- _What is expected_
Go over the lines below, and when one contains the word "will", copy it.

- _Excerpted data_
###

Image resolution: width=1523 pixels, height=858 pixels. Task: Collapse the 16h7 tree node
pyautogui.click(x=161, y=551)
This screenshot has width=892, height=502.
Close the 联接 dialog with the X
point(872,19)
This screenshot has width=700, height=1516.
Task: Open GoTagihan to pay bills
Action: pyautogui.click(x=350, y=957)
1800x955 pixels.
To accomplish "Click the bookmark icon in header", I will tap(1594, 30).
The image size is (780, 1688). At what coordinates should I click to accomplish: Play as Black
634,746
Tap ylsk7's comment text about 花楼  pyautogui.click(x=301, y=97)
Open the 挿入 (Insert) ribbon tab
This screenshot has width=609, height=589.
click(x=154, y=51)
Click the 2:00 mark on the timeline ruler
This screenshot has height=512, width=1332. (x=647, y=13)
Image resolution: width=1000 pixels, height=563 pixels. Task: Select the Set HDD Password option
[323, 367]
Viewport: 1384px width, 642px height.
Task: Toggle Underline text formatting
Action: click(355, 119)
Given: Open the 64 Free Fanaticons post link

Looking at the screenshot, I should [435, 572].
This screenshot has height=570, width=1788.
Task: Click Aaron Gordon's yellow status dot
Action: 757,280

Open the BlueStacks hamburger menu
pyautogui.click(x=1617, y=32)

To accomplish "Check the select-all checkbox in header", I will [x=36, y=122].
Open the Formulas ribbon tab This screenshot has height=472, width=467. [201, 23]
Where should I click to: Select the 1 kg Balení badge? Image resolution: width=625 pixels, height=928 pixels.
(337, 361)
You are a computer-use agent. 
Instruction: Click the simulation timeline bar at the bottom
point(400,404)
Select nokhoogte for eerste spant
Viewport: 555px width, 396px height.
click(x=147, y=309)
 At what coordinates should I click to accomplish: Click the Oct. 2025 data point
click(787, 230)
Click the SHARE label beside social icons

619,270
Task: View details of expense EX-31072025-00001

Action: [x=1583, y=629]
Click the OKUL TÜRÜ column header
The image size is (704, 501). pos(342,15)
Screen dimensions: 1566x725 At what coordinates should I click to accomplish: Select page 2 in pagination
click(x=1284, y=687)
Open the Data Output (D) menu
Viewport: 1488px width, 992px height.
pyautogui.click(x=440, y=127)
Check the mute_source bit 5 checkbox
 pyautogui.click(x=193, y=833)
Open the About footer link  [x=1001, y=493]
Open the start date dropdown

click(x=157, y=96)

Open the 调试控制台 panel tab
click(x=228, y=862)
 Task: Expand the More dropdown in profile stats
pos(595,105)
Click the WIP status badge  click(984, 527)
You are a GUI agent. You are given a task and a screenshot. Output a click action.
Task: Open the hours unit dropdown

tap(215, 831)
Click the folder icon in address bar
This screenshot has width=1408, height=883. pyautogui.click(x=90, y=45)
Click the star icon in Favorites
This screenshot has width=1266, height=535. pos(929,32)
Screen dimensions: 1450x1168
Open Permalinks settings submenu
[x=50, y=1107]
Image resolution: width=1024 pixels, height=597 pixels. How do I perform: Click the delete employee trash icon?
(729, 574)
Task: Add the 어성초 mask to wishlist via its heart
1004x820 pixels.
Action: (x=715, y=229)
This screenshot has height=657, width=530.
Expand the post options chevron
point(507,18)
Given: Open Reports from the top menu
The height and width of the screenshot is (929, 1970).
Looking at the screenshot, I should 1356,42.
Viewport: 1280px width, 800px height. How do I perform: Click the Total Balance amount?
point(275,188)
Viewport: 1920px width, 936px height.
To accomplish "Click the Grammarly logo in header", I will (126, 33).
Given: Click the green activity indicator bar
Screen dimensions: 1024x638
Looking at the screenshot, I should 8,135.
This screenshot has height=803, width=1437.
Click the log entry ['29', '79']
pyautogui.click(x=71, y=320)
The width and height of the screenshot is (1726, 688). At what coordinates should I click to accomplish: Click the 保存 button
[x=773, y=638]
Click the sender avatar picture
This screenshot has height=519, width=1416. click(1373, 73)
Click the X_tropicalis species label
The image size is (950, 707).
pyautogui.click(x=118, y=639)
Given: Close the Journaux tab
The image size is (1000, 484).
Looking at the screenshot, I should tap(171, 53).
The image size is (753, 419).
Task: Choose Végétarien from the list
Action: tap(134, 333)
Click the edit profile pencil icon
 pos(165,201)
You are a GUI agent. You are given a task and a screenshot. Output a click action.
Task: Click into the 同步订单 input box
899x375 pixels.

###

- _Finished task_
To accomplish "Click the bookmark icon in header", I will tap(1594, 30).
To accomplish "Check the select-all checkbox in header", I will [x=36, y=122].
To accomplish "Click the Grammarly logo in header", I will (126, 33).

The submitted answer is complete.